I had to write my entry early since I will be on a date tomorrow with my hubby. :) So I'm not sure what Laurie @ Women Taking A Stand will write about,but I know you will be blessed by whatever it is!! So be sure to follow the link to her amazing blog!
My study yesterday was about Paul's thorn in the flesh,his trials and struggles. It took me to a verse that God spoke to me early last year in II Corinthians.

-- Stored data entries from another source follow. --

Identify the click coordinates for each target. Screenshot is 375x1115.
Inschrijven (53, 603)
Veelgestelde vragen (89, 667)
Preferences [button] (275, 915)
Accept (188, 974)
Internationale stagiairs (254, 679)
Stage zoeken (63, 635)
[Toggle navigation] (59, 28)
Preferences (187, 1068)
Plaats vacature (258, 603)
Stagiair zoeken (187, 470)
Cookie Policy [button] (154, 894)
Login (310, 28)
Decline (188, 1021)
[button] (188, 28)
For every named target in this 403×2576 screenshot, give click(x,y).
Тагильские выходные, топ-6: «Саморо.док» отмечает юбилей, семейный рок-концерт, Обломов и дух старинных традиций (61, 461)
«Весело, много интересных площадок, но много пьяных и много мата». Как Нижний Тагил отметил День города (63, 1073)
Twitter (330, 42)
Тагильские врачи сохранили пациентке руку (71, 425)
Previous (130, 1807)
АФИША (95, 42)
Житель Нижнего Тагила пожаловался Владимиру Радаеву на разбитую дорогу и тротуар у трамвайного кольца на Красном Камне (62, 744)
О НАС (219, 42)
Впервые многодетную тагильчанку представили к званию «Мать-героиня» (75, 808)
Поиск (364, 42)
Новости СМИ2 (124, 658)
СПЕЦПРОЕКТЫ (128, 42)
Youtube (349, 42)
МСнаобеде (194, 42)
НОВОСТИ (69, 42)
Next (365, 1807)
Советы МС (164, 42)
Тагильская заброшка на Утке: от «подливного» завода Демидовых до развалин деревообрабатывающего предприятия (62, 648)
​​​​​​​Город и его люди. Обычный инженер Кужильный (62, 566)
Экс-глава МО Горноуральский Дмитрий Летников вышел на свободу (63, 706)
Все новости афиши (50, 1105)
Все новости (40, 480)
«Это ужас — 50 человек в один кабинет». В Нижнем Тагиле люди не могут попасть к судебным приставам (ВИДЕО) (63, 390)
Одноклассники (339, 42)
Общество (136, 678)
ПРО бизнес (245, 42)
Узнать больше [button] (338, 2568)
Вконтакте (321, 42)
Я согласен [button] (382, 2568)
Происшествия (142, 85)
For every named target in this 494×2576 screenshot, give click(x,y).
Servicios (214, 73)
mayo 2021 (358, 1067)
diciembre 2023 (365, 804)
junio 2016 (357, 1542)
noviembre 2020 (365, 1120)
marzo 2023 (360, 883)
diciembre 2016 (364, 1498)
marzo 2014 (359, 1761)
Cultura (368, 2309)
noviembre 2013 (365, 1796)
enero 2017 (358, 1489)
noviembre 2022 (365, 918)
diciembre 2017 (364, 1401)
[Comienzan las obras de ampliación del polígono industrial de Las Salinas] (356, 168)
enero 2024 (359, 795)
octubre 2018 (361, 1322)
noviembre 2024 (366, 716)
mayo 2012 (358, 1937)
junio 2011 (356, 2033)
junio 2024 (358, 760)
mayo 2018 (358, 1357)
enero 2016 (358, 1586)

7And lest I should be exalted above measure through the abundance of the revelations, there was given to me a thorn in the flesh, the messenger of Satan to buffet me, lest I should be exalted above measure.8For this thing I besought the Lord thrice, that it might depart from me.9And he said unto me, My grace is sufficient for thee: for my strength is made perfect in weakness. Most gladly therefore will I rather glory in my infirmities, that the power of Christ may rest upon me.10Therefore I take pleasure in infirmities, in reproaches, in necessities, in persecutions, in distresses for Christ's sake: for when I am weak, then am I strong. II Corinthians 12:7-10
So today I am thankful for my struggles and trials. For with them, God's power shines through. How ironic is that? We are told today in our society we are the god and we can do it,but without the true God we cannot accomplish anything. We certainly cannot make it through trials and have a positive attitude in the end. It is so hard sometimes,but I have to go back to this scripture and know if I could do it on my own why would I need God? Why would I need salvation? He keeps us humble by allowing some struggles and trials so we do not exalt ourself above Him. I used to beg God to just let things be easy and simple,but after reading these verses and really meditating on them I should thank Him for His power to work through me during the struggles. Oh it takes a lot to say I'm thankful for them,when I am in the midst of them. Mine aren't too bad,but at the time they sure do seem it. Being woke up at 2 in the morning by my precious Aaron who doesn't know what he wants and a Mama not knowing how to get him back to sleep knowing I will be woke up again, is a struggle to me. Is it that bad? No,it could be worse,but God still will give me the strength the next day when I am dog tired taking care of Daniel and Aaron all over again. God doesn't say our struggles have to meet a certain criteria of "hard". He just says that when we are weak,He is strong. So whatever your struggle is today, try to see God in the midst calling to you and wanting to be Your Strength! Be blessed ladies!!